Warning: graphic content. I will be talking about poop and punctuation. I don't know which is more icky.
There comes a time in everyone's life when their doctor wants to talk about body parts that we really don't want to discuss. Listen, as far as I'm concerned, a colon is a punctuation mark -- two little dots that are used after a word introducing a quotation, an explanation, a description, an example, or a series, and often after the salutation of a business letter. My doctor begs to differ.
Since I am nearing 50 it's time to screen for colon cancer. I need a FOBT, the doctor said: a blood test. [Hey look, I just used a colon in the syntactical-descriptive sense. Sorry. Grammar geek. Moving on...] But it isn't really a blood test, it doesn't test for something in your blood. You don't go tripping happily down to the lab to get a vial or two drawn. It's a test to detect the presence of blood in something else. What, you ask? (But only if you're really dense, otherwise you've already figured it out. Here's a hint:)
Yes, the F in FOBT stands for 'fecal'
The O in FOBT stands for 'occult' (occult?!?!), which made me wonder if I am I supposed to draw a pentagram around the toilet and hang a goat skull from the wall while wearing a black robe.
Because I totally will if I have to.
(Note to self: check out Kijiji Ottawa for goat skulls.)

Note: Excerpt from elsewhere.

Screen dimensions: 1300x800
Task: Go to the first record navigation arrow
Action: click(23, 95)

But I digress. FOBT stands for fecal occult blood test. The doctor gave me a kit with three cardboard slides with flaps that you open, and applicators that look like anorexic popsicle sticks to, you know, spread some, um, 'sample' on the slides. You do that and then you close up the flaps and put the slides in the special plastic envelope and take it back to the doctor's office for them to send to the lab.
(I'm very glad that I don't work in the lab and have a job description that includes "Opening special plastic envelopes, removing cardboard slides, and opening up the flaps." Because, ewwww. )

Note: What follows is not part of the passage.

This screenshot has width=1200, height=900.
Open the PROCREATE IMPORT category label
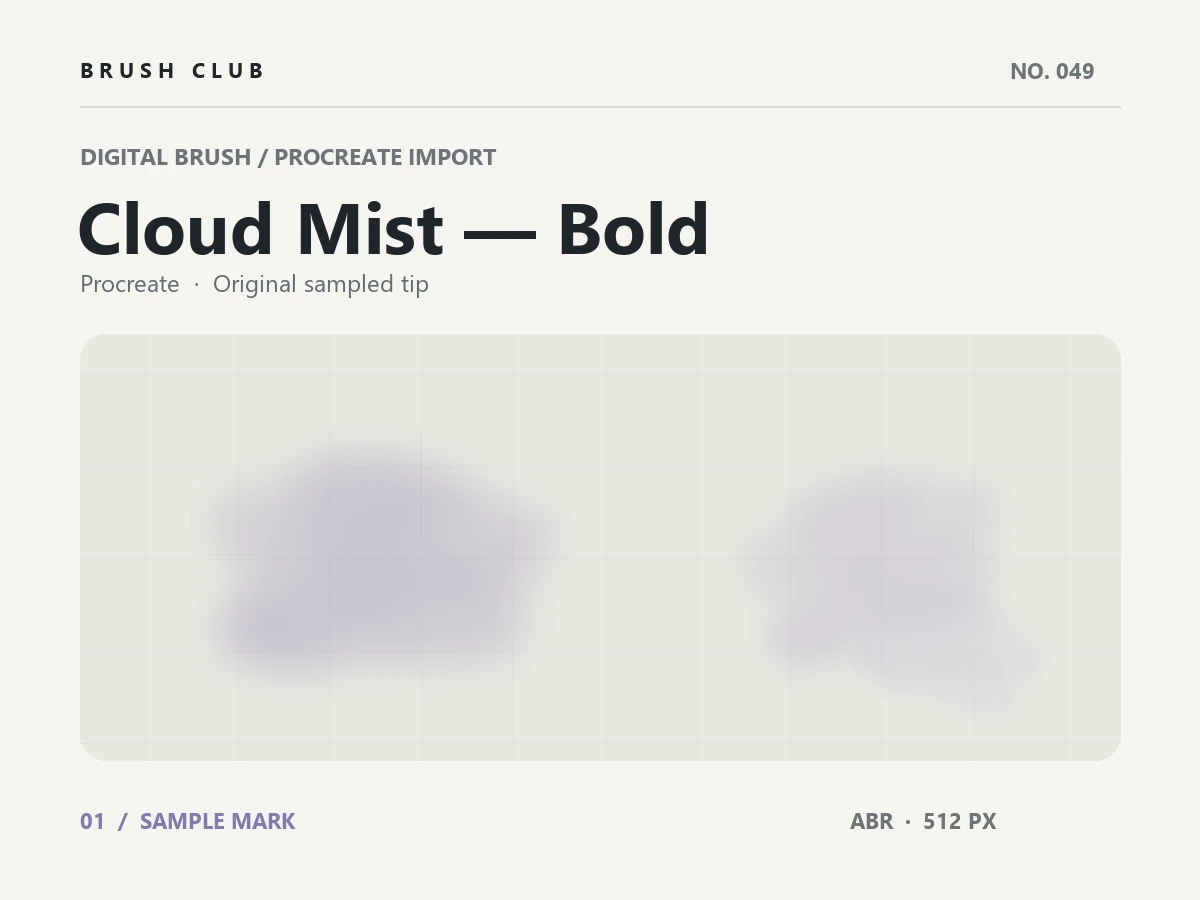coord(385,157)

But wait, that's not all. There is a diet to be followed before one can start this whole process: generous amounts of cooked and raw vegetables, plenty of fruits, and moderate amounts of high-fibre foods. Well, that makes sense.
There is also a kind of bewildering list of things one must not eat: turnips, broccoli, horseradish, cantaloupe, parsnips, radishes, and cauliflower. These foods contain chemicals that can result in false positives or false negatives.
It's a good thing that red wine isn't on that list. Because in order to do this I'm going to need lots.